Nach einem Ruhetag mit Streckenbesichtigung für den folgenden Tag, stand dann das letzte Rennen auf dem Programm. Von der Charakteristik würde ich es als Frühjahrsklassiker mit etwas zu warmen Temperaturen bezeichnen. Zur kurzen Erklärung: Der 1. Teil der Strecke war sehr windanfällig und es bestand die Gefahr, dass auf der Windkante das Feld in kleine Gruppen geteilt wird. Und nach einem etwas entspannteren Mittelteil folgen zum Schluss die aus Belgien bekannten Klassiker - Anstiege.

Am Renntag war es dann auch sehr windig und es kam zu mehreren Windkanten - Situationen bei denen wir immer zu dritt (inklusive mir) in der ersten, ca. 20 Mädels umfassenden Gruppe zu finden waren. Leider rollte im Mittelteil wieder alles zusammen, so dass die Entscheidung an den kurzen knackigen Anstiegen fiel. Dort löste sich meine Teamkollegin Janneke mit einer 4-köpfigen Spitzengruppe. Leider wurden ihre und auch unsere Träume von einem Sieg oder Podium 5 km vor dem Ziel durch einen Defekt zu Nichte gemacht. Somit hatten wir leider mit der Rennentscheidung nichts mehr zu tun. Trotz allem waren wir mit dem Rennen zufrieden und ich persönlich auch mit meinem 2. Platz in der Zwischensprintwertung punktgleich mit der 1., wobei leider das bessere Endergebnis den Ausschlag zu ihren Gunsten gab.

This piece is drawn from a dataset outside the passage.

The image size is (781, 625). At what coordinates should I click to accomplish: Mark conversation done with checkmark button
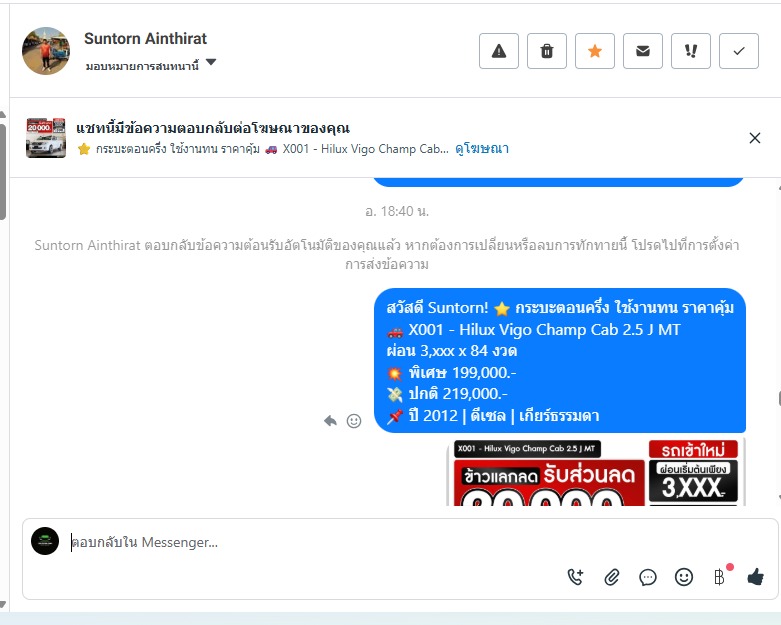coord(739,51)
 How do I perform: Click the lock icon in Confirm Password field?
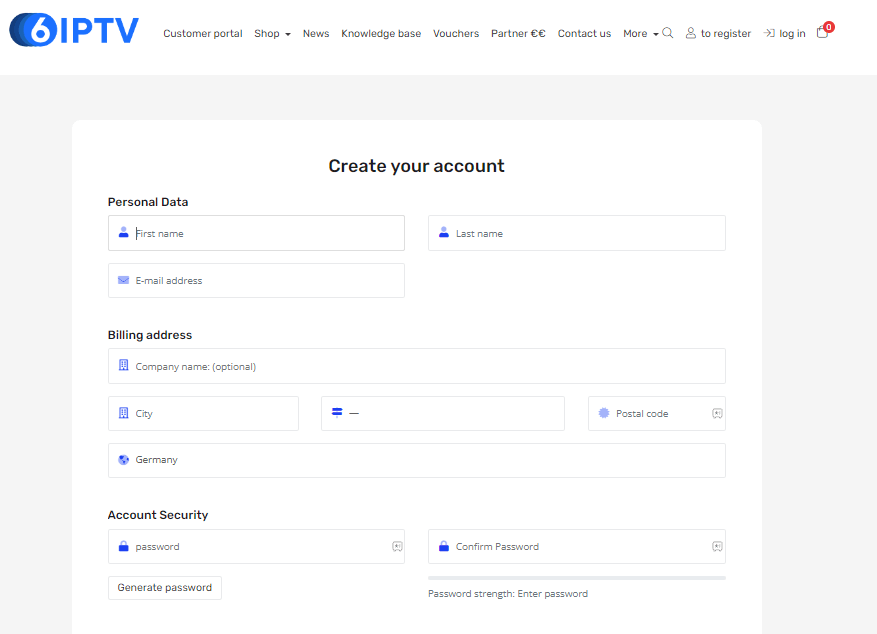444,547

Anschließend hieß es Räder verpacken und ab zum Flughafen und mit ganz viel Wehmut bin ich dann in den Flieger Richtung Heimat eingestiegen. Allerdings auch mit Vorfreude auf 1 Woche Ski Langlauf. Der komplette Gegensatz nach fast 4 Wochen Australien im Sommer, aber endlich hatte ich mal wieder Zeit dafür auf Ski zu stehen und auch den Schnee zu genießen.

Nach einer Woche "Heimaturlaub" heißt es dann am 13. Februar Abflug nach Mallorca, um sich in der Wärme nochmal den letzten Feinschliff für die nahenden Klassiker zu holen. Denn am 25. Februar fängt auch die Saison in Europa für uns an.